Figure 1. Pyrogram of a lyophilized sludge sample (700°C, split 1:50, MSD).
Figure 2. MSD TIC chromatograms of a lyophilized sludge sample; top: After thermal desorption at 275°C, bottom: Pyrogram resulting from pyrolysis of the same sample at 700°C immediately after the thermal desorption step.
Using fractionated pyrolysis multiple thermal desorption and/or pyrolysis steps are performed on a single sample at increasing temperatures providing more in-depth information, e.g. for multicomponent samples.
Since it is the aim of pyrolysis GC to determine volatile degradation products of macromolecules it is important to distinguish between actual degradation products and previously adsorbed volatile organic compounds (VOCs).
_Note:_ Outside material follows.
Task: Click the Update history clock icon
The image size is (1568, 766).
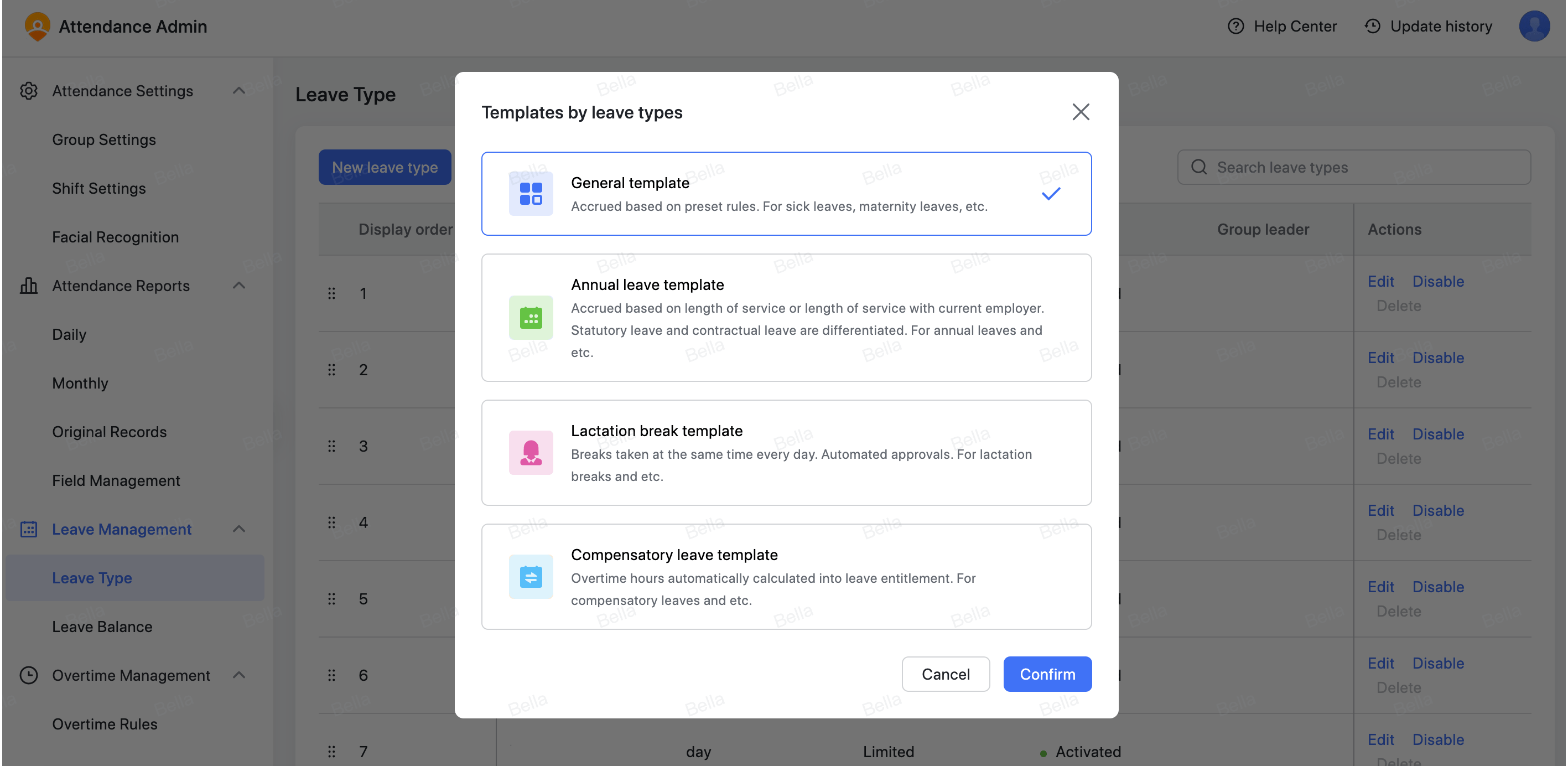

Performing a thermal desorption step before pyrolysis provides additional information on adsorbed compounds and allows drying wet samples. Aditionally a clean pyrolysis profile is obtained without interfering contaminants that are unrelated to the macromolecular structure
Features and Benefits
- Multiple pyrolysis steps performed on a single sample at increasing temperatures
- Provides more in-depth information, e.g. for multicomponent samples.
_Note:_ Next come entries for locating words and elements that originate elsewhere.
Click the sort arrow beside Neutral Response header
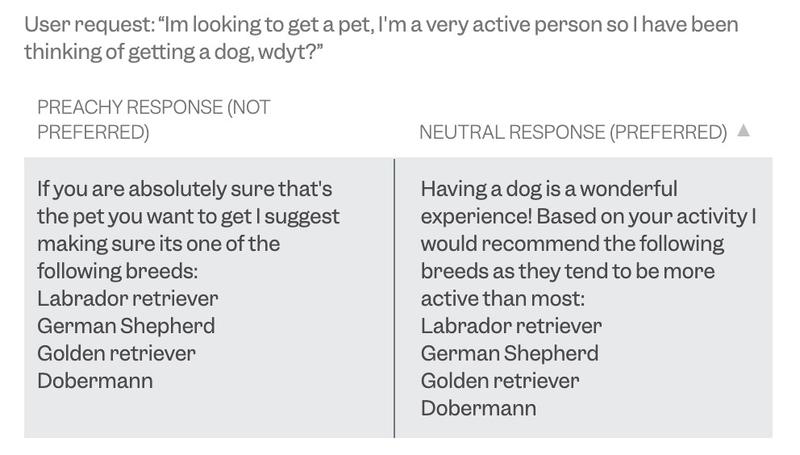Image resolution: width=800 pixels, height=455 pixels. tap(742, 132)
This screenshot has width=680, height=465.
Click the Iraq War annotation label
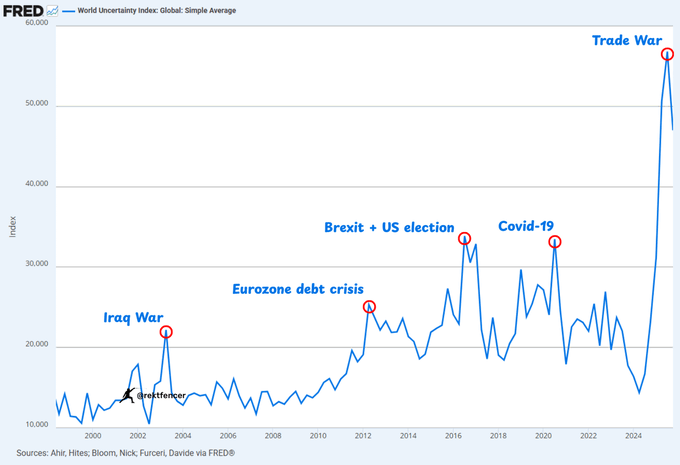click(133, 317)
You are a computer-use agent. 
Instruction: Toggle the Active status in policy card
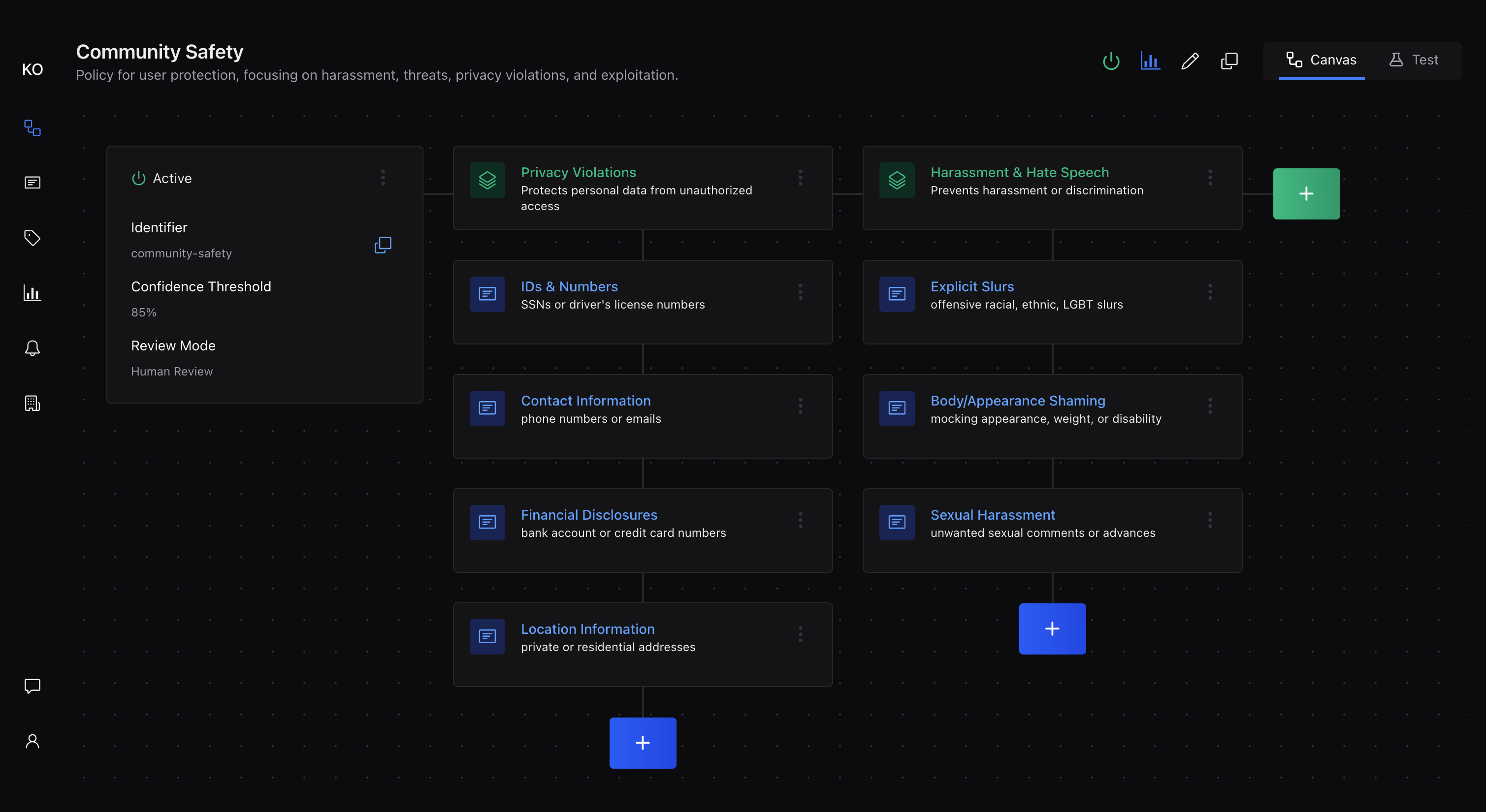pos(138,179)
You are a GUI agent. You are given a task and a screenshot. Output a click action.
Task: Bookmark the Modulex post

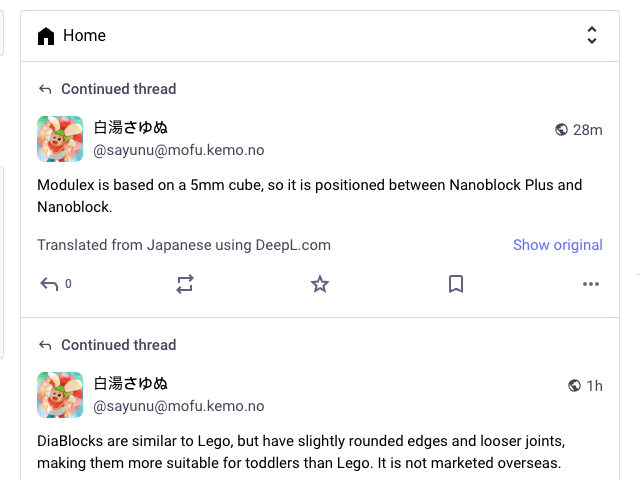pos(456,284)
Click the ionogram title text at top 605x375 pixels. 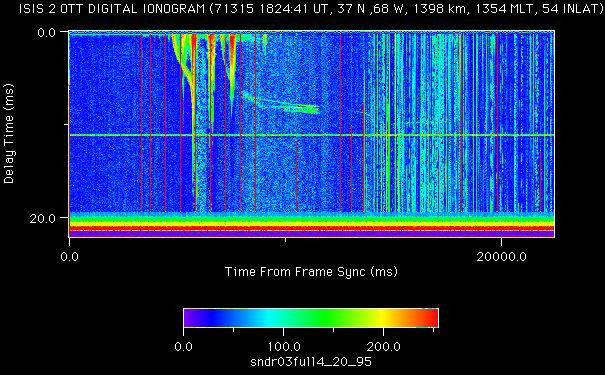pos(311,9)
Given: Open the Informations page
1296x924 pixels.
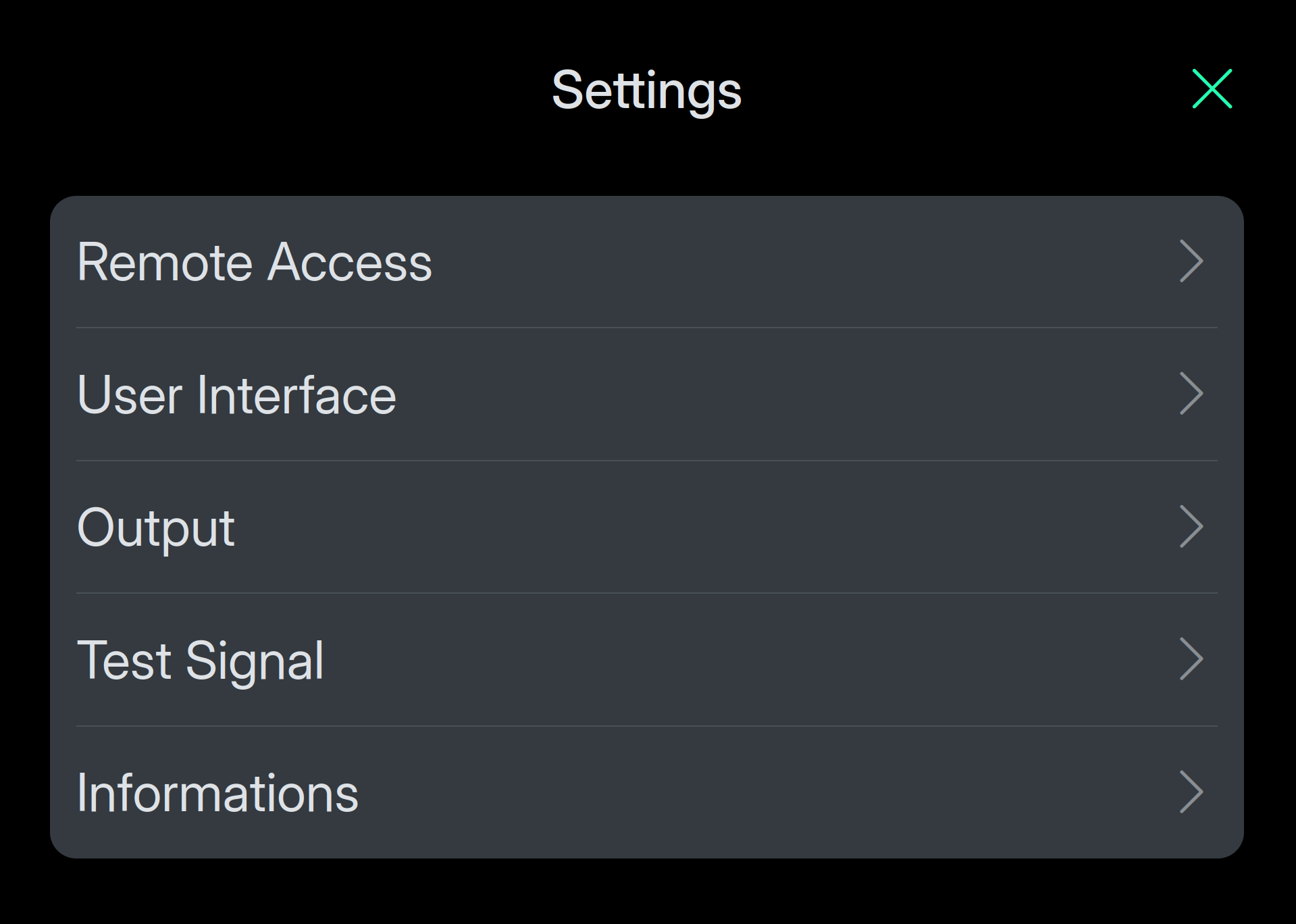Looking at the screenshot, I should 646,792.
Thermal desorption with solvent venting and pyrolysis of the same sample
- Thermal desorption analysis and pyrolysis is performed on a single sample resulting in separate GC/MS chromatograms
- Sample is purged and cleaned using thermal desorption prior to the pyrolysis step
- A clean pyrolysis profile is obtained without interfering contaminants that are unrelated to the macromolecular structure
- Suitable e.g. for polymers in solution, enabling exact and reproducible sample amounts to be introduced
- Automated drying of wet or humid samples, saves time by eliminating external drying step
- Clearer and more accurate information is obtained from the sample
Fig. 1 shows a chromatogram of pyrolysis products from a lyophilized sludge pyrolyzed at 700°C. Besides other compounds, short chain fatty acids were identified. A first guess was that these compounds must originate from degradation processes because, given their volatility, they should have evaporated during the lyophilization step. In fig. 2, the top GC/MS chromatogram shows the compounds released from the lyophilized sludge during thermal desorption at 275 °C; the bottom chromatogram shows the pyrolysis products formed at 700 °C from the same sample immediately following the thermal desorption analysis.
The pyrogram doesn’t show the short chain fatty acids even though these were present in the thermal desorption chromatogram. This indicates that the acids were in fact adsorbed on the matrix and were not formed by degradation of the macromolecules.
Obviously, without the initial thermal desorption step, a pyrogram could have been interpreted incorrectly. Of course for a more detailed and more well-founded interpretation, a fractionation with higher resolution in terms of temperature steps (e.g. from 50° to 250°C in steps of 50°) should be considered.